Wasserman's observations recall those of Wharton professor Adam Grant. In his 2016 book, "Originals," Grant wrote that, contrary to popular belief, the most successful entrepreneurs don't quit their day job to start a company. One University of Wisconsin study found that entrepreneurs who kept their day jobs were 33% less likely to fail than those who don't.
Recent research also reveals just how important it is to wait until you have enough experience before building a company.
An MIT study found the average age of a successful startup founder is 45. The study authors found that work experience explains much of the age advantage. They write in the Harvard Business Review, "Relative to founders with no relevant experience, those with at least three years of prior work experience in the same narrow industry as their startup were 85% more likely to launch a highly successful startup."
Indeed, Chamorro-Premuzic said that technical expertise in the area where you're founding a company is one of the most "underrated" attributes of a successful entrepreneur.
'It's your baby, your everything'
I asked a few entrepreneurs to tell me about their experiences, about how entrepreneurship porn had (or hadn't) influenced their decision to launch a company.
Sophie Kahn took a relatively cautious approach: As she told Business Insider's Libby Kane, she kept her job at Marc Jacobs while developing the plans for AUrate New York, the jewelry company she cofounded with Bouchra Ezzahraoui and that's raised $2.6 million. Entrepreneurship, she learned, was both harder and easier than she'd anticipated.
"Harder, because it's truly all-consuming and you never ever have a day off. It's your baby, your everything, and always with you," she wrote in an email.
And "easier, because it doesn't feel like work in the sense that it's your passion and you want to work on it, and of course since you're free to make your own choices and set your own schedule."
Jen Rubio left her job at Warby Parker a few years before cofounding direct-to-consumer luggage company Away, which has raised a total of $81 million. But Rubio says she and her cofounder, Steph Korey, another Warby Parker alum, learned a lot from their experience there: "Being on the ground floor of an early-stage startup with that mentality allowed us both to build something entirely new every day," Rubio wrote in an email.
Rubio's best advice for anyone considering starting a business is "to be really specific about why you're doing it and what problems you'll be able to solve in a meaningful way for your customers; don't start a business just because you think you have have a great idea."
'Passion can become your peril'
Another persistent myth about entrepreneurship is that, once you've got the product and financing in place, the people stuff will come naturally. Many entrepreneurs, Wasserman said, are completely oblivious to the importance of the people side — i.e. who you hire and how you manage your company.
For example, some entrepreneurs figure that they're already best friends with their cofounder, so everything should be fine. "Unfortunately, those happen to be the least stable of founding teams," Wasserman said.

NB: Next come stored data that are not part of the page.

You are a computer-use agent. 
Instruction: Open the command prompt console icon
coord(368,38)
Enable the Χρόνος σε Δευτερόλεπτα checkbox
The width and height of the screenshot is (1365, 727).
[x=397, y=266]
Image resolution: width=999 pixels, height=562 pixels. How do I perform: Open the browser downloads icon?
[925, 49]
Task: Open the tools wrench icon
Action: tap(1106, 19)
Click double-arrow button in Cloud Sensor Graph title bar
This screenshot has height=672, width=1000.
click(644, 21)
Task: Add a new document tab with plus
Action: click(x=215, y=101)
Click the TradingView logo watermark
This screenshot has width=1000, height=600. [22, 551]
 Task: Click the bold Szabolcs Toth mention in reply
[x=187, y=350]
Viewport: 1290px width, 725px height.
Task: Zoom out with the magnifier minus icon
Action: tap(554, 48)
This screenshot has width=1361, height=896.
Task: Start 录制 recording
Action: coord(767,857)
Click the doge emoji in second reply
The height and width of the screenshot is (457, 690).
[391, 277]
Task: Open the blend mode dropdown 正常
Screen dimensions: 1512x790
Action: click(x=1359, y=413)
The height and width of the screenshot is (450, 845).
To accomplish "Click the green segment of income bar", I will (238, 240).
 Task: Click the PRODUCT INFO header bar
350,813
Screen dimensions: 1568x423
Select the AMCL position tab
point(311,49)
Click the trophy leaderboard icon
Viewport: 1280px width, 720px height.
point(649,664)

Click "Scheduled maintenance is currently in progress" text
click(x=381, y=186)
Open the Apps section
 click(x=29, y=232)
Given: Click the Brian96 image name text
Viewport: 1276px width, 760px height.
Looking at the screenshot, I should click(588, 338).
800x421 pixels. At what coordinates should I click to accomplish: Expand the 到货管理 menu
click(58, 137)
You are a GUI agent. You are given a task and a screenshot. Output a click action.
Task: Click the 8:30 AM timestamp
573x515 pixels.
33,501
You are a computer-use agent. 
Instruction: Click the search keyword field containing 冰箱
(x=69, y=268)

But perhaps the most destructive misconception around entrepreneurship is the importance of passion.
At the start of every semester, Wasserman asks his students: How important is passion for the "entrepreneurial magic?"
"We get a resounding, 'Passion is critical. Passion is going to be the main ingredient that is going to enable me to go and succeed as a founder,'" Wasserman said. Then he presents them with a case study "that drives home to them that passion can become your peril."
Specifically, Wasserman said, passion can mislead you into thinking you're readier to start a company than you are, or make you believe that your idea is more valuable than it is. "You have to really go and grab the founders by the lapels and have them think deeper about these people issues," Wasserman said, "where the person that they're dealing with is themselves."